The unglamorous middle
Almost none of this touches the thing the company actually sells. Nobody at Marlow is automating a window. What is going is the paperwork sediment that accumulates between a customer saying yes and money arriving: retyping the same address into three systems, checking that the invoice matches the delivery, chasing a signature, working out which of yesterday’s eleven voicemails were the same person calling twice.
The Sherwood Index, which asked 1,900 firms under 100 staff what they had automated in the past two years, found the median answer was three tasks, all administrative, none customer-facing, and that 71% of the respondents had not classified any of it as a project. It simply happened, usually on a Thursday, usually because someone got sick of doing it. Sherwood’s more useful finding is who built them: 44% were built by a person whose job title had nothing to do with technology.
It isn’t a system. It’s a favour I did for myself that other people started relying on. If you want to call it a system you can pay me differently.
Why nobody says anything
The silence is not modesty. It is three separate calculations, and they all point the same way. Say the word out loud in a building of 41 people and everyone in it starts wondering which of them is next, regardless of what you meant. Say it to customers and they hear cheaper, which is not what Marlow charges. And say it to yourself and you have created a project, with a scope, an owner and a review — which is the surest known method of killing a thing that currently takes four hours to build and works.
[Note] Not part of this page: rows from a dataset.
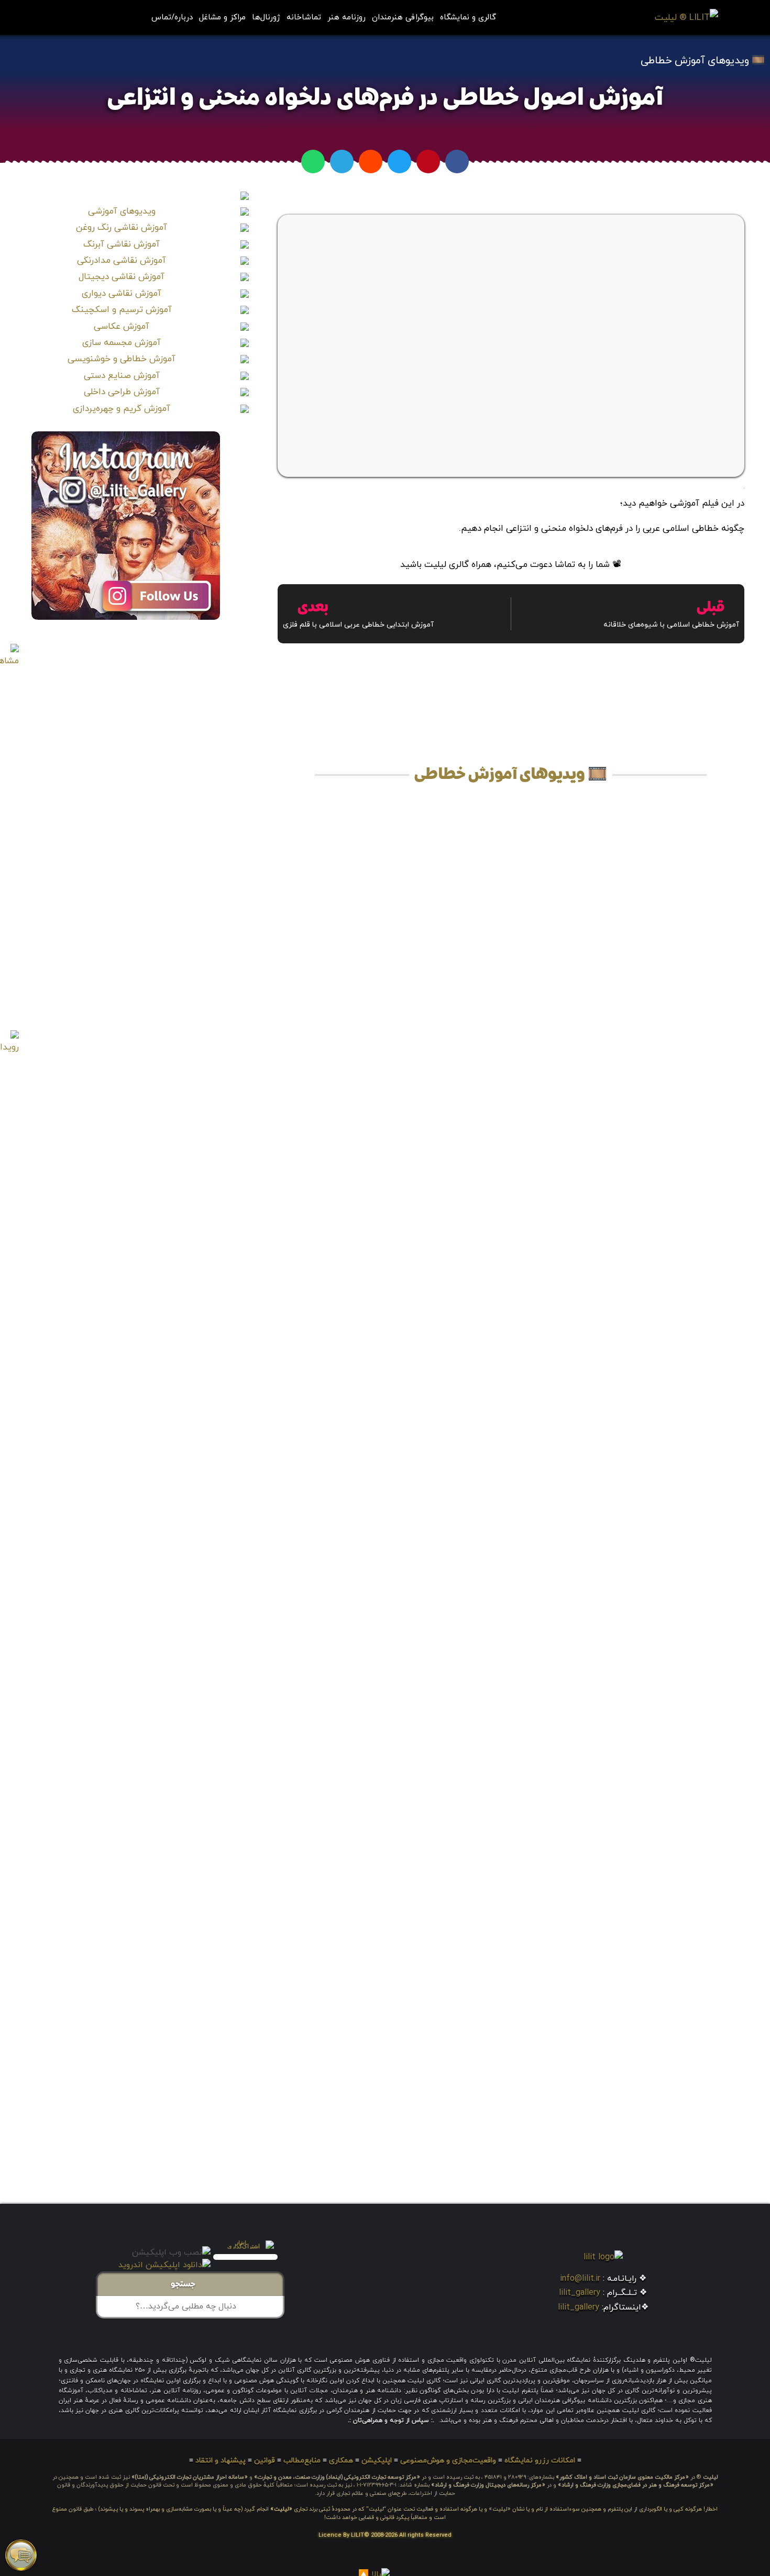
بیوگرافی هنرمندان (403, 18)
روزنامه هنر (346, 18)
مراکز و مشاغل (222, 18)
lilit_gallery (579, 2293)
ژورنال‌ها (266, 18)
Asked to list the quiet machines, the founders interviewed produced remarkably similar inventories:
- Something that reconciles two lists that should agree and don’t — invoices to deliveries, stock to counts, hours to jobs.
- Something that turns an email into a row in a spreadsheet, because the customer will not stop emailing and the spreadsheet is where work lives.
- Something that sends the third reminder, which is the one everybody feels awkward about and nobody sends on time.
- Something that renames and files photographs from the site, a task universally described as the worst hour of the week before it went away.
- One thing that is frankly a bit much — at Marlow it drafts the quote covering letter — and which every founder mentions last, in a lower voice.
The failure mode is not technical, and it is entirely predictable. These things have a bus factor of one. Sherwood found 38% of the firms surveyed had at least one automation that only one employee understood, and 12% had one nobody understood, still running, still trusted. A cold store in the next county was reported to be relying on a script written by a warehouse manager who left in 2023; it works, it books the couriers, and there is a written rule that nobody touches the server. That is not a story about technology. It is a story about a company with a load-bearing ghost.
The honest accounting is smaller than the pitch anyone would write for it. Marlow’s owner reckons Rita and its two siblings save the business somewhere near 30 hours a week. That is most of a person. He did not remove a person, because the people were already behind, and what he bought was not payroll — it was the ability to take an eighth crew on this year without hiring anyone to do the filing for them. It shows up in the accounts as revenue, not cost, which is why the finance director spent a year unable to find it.
None of the founders here think they are early. They think they are doing what a competent office manager in 1994 did with a macro, in a period when everyone else has agreed to have opinions about it instead. Rita Fenn has been offered a title twice and declined both, on the grounds that a title comes with meetings, and meetings are the one thing she has never found a way to automate.